The siege within

The siege within

The Pakistan Taliban had promised to avenge the killing of Osama bin Laden. And it has done so by attacking a major military base in Karachi. Besides killing over a dozen soldiers it had taken many, including Chinese military personnel, hostage at the Mehran naval aviation base. It has done considerable damage to military hardware. At least two of the Pakistan navy’s premier anti-submarine attack jet - the US made P-3C Orion - were set ablaze. Since bin Laden’s death, the Pakistan Taliban have accelerated their attacks.

They carried out a twin suicide bombing at a paramilitary police training centre in Shabqadar, killing at least 80 paramilitary recruits. Then on Friday a US consulate convoy in Peshawar was attacked, killing a Pakistani. The siege of the Mehran naval station is among the deadliest attacks militants have carried out in recent years, on par perhaps with the 2009 storming of the army headquarters in Rawalpindi.

 That around a dozen militants were able to storm a major military installation in Karachi and were been able to keep the security forces at bay for such a long time has laid bare their immense capacity to plan and execute major operations. Globally its credibility is under a cloud for having provided sanctuary to bin Laden. At home, it has been criticised by Pakistanis for failing to protect civilians from horrific attacks. Since bin Laden’s killing it is under fire from Pakistanis for allowing US military helicopters to fly deep into Pakistan.

Now the military has shown itself to be incapable of protecting a supposedly heavily guarded military installation. The attack on the Mehran naval station will add to global concerns over the safety of Pakistan’s nuclear installations from Taliban/al-Qaeda attacks. The Pakistani government has often said these are safe, but serious doubts have now cropped up.

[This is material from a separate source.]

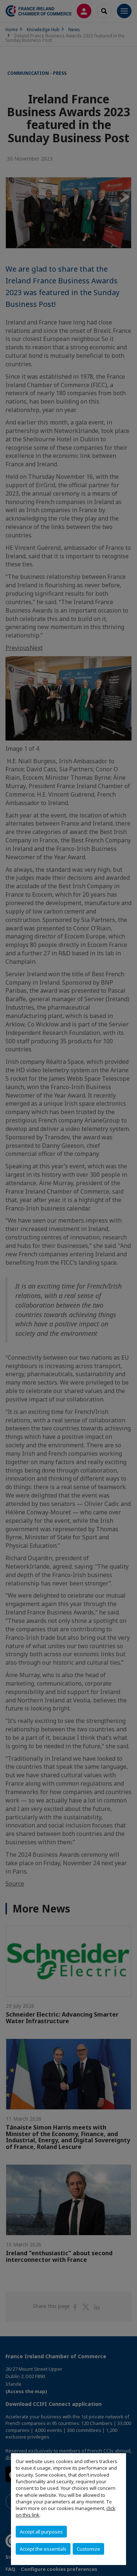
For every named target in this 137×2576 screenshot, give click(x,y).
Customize (88, 2549)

 The attack on the naval base would not have been possible without support from within i.e. help from military officers. It confirms yet again that there are sections in the military that are working for and with the militants. Unfortunately, so bitter is the rivalry between the military and the civilian government that the two are unable to work together to rid the Pakistani state and society of extremists. The attack on Meheran base should serve as a wake-up call.